TO DO:
Search the records below for "this" and copy every line it turns up in.

Dataset entries:
=== Section Start ===
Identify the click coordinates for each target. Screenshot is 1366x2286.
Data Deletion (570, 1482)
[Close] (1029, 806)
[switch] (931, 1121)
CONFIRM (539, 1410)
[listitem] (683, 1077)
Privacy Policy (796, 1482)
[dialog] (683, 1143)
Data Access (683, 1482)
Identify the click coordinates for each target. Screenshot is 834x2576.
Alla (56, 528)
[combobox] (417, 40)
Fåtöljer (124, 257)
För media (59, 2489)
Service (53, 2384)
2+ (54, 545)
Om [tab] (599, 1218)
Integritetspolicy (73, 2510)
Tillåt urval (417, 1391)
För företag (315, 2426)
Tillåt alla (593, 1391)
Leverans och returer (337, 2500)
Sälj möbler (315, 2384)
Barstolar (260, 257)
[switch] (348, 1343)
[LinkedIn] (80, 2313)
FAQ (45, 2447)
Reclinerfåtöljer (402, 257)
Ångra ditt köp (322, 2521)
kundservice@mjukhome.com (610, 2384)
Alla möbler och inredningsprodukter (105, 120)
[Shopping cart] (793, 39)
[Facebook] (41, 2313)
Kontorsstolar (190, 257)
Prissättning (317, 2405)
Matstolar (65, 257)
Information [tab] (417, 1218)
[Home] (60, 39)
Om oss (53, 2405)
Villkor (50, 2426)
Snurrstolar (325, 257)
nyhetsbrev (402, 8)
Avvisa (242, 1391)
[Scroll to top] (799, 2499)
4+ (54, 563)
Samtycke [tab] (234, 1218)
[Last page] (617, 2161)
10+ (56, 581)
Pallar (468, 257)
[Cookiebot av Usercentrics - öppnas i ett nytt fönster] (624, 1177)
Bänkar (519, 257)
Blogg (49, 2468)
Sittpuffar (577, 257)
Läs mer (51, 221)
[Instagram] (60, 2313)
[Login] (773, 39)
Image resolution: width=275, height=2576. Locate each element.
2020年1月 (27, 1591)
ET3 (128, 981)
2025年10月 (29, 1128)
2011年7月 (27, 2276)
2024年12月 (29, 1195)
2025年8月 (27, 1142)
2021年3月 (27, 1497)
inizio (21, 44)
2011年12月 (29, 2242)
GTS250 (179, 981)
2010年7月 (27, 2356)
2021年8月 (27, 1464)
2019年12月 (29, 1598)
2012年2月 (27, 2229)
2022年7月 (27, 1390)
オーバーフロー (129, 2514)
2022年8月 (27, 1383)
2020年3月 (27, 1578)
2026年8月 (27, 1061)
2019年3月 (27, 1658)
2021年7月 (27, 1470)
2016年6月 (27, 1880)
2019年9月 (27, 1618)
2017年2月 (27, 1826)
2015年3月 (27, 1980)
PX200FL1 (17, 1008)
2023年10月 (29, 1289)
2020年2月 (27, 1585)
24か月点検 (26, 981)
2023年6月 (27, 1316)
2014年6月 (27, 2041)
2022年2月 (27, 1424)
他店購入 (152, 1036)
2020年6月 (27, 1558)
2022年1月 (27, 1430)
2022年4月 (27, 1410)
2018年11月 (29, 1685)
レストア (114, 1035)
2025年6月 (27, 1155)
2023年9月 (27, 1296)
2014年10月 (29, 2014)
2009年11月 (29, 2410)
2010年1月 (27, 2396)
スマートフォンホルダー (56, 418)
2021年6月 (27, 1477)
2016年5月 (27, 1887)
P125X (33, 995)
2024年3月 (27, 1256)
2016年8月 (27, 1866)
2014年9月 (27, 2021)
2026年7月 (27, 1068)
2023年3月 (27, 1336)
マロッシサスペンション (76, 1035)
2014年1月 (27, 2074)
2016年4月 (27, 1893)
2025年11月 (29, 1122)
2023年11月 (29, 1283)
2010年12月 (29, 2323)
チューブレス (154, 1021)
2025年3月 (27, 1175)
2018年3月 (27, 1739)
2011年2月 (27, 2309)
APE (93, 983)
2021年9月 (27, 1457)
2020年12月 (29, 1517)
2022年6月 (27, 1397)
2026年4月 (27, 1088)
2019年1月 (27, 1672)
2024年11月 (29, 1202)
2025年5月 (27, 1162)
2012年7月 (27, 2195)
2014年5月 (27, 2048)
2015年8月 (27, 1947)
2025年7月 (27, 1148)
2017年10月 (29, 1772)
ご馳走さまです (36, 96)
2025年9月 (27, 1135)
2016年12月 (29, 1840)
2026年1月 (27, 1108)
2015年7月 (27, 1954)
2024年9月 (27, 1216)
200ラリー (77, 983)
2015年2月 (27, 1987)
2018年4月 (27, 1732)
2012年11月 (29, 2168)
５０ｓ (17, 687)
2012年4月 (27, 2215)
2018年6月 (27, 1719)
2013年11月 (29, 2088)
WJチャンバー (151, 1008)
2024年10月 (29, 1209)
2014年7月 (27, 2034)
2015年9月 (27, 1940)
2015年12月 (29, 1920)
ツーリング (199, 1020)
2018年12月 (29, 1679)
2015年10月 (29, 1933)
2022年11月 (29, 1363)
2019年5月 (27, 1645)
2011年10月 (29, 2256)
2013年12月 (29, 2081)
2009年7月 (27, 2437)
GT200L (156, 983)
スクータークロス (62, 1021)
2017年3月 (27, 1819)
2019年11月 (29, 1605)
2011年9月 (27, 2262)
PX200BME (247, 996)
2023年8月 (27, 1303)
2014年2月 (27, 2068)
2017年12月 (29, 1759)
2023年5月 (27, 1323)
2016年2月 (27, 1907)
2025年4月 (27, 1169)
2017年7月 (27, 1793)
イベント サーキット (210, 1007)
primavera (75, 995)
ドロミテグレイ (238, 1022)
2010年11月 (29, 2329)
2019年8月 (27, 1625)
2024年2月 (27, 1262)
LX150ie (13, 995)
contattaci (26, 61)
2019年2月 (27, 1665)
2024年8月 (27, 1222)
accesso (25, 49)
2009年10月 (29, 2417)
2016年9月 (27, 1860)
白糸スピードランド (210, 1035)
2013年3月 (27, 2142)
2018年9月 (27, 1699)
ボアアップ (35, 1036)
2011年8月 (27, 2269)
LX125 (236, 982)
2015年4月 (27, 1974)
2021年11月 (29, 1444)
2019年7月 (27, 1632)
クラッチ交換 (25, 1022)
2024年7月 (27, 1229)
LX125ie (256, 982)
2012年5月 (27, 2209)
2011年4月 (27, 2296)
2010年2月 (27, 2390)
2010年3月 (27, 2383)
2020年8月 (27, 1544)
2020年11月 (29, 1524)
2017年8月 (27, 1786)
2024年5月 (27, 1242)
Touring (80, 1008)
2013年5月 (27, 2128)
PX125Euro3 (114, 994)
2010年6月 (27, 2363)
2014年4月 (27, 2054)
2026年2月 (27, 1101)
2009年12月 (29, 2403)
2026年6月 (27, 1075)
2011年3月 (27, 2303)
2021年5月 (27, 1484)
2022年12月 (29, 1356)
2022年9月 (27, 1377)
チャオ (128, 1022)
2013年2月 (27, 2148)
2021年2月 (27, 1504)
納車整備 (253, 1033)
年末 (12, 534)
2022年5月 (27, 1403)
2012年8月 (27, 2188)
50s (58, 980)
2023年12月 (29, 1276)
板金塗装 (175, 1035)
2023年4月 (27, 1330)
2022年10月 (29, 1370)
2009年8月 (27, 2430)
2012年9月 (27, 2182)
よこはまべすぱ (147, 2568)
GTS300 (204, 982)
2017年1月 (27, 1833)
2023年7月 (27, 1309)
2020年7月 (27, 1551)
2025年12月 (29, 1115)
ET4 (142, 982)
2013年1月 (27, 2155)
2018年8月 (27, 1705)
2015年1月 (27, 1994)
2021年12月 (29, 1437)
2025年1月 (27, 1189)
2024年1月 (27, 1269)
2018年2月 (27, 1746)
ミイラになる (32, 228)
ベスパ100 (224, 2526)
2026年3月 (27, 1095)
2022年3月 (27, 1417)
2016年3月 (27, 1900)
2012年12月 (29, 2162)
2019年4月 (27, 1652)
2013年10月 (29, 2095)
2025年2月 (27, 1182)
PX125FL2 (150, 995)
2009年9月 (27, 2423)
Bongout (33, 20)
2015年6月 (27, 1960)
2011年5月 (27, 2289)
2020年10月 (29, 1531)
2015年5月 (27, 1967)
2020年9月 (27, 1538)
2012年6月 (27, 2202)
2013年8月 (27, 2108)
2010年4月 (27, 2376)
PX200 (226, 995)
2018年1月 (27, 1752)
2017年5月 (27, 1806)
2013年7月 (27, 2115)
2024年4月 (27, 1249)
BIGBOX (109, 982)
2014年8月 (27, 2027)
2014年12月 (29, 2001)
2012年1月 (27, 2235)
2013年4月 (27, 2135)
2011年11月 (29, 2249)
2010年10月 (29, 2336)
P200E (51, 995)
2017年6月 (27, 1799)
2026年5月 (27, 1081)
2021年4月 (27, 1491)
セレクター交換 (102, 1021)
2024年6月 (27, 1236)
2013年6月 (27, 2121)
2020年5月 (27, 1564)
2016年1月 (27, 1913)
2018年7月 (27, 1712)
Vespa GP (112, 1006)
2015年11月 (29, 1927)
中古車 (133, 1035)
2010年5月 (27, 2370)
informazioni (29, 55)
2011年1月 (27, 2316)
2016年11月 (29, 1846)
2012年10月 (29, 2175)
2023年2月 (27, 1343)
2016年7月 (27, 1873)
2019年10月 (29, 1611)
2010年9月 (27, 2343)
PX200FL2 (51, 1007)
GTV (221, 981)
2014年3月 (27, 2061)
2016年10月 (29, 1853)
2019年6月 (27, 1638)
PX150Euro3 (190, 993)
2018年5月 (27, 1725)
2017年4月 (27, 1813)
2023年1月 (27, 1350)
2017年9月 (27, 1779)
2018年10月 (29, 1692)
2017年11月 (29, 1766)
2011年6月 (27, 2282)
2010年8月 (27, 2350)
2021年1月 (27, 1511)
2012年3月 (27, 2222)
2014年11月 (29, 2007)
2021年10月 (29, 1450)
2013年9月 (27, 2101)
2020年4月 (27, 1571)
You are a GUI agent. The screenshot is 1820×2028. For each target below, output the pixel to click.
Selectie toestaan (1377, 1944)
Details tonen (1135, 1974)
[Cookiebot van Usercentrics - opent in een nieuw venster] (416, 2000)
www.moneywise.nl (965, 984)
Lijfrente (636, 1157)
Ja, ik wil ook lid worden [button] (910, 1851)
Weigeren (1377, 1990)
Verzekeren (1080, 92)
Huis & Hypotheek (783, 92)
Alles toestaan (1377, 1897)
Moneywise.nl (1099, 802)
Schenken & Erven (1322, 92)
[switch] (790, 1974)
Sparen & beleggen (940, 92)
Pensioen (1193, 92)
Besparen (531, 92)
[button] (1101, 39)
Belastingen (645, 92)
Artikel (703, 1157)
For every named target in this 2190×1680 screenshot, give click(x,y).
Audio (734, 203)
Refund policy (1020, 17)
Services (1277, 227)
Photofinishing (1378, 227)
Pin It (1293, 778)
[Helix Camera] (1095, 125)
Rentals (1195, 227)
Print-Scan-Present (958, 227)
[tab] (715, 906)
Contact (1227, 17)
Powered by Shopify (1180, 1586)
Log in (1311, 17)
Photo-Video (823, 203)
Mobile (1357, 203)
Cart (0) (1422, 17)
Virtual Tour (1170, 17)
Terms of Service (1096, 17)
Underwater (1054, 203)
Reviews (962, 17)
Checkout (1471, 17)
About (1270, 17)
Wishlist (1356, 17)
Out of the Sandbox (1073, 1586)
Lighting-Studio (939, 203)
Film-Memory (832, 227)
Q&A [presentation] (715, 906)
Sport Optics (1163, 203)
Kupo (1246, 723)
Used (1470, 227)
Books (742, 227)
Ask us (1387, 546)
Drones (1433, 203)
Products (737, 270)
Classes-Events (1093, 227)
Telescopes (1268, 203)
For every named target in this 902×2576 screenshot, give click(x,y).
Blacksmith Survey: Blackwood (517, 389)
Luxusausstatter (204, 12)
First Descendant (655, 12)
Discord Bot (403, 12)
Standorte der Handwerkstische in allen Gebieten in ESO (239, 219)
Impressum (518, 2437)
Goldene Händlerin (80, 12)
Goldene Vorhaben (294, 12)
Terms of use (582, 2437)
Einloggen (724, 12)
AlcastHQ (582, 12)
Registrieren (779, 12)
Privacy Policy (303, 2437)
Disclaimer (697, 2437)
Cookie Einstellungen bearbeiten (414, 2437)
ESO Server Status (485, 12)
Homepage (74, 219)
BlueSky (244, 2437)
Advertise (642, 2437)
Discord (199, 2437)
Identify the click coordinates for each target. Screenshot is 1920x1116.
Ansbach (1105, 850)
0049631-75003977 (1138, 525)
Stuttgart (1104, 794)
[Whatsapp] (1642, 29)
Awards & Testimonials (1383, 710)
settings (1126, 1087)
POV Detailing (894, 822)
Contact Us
=== Section End ===
TASK RESPONSE:
For every named target in this 2190×1680 screenshot, give click(x,y).
For every named target in this 902×2576 screenshot, give click(x,y).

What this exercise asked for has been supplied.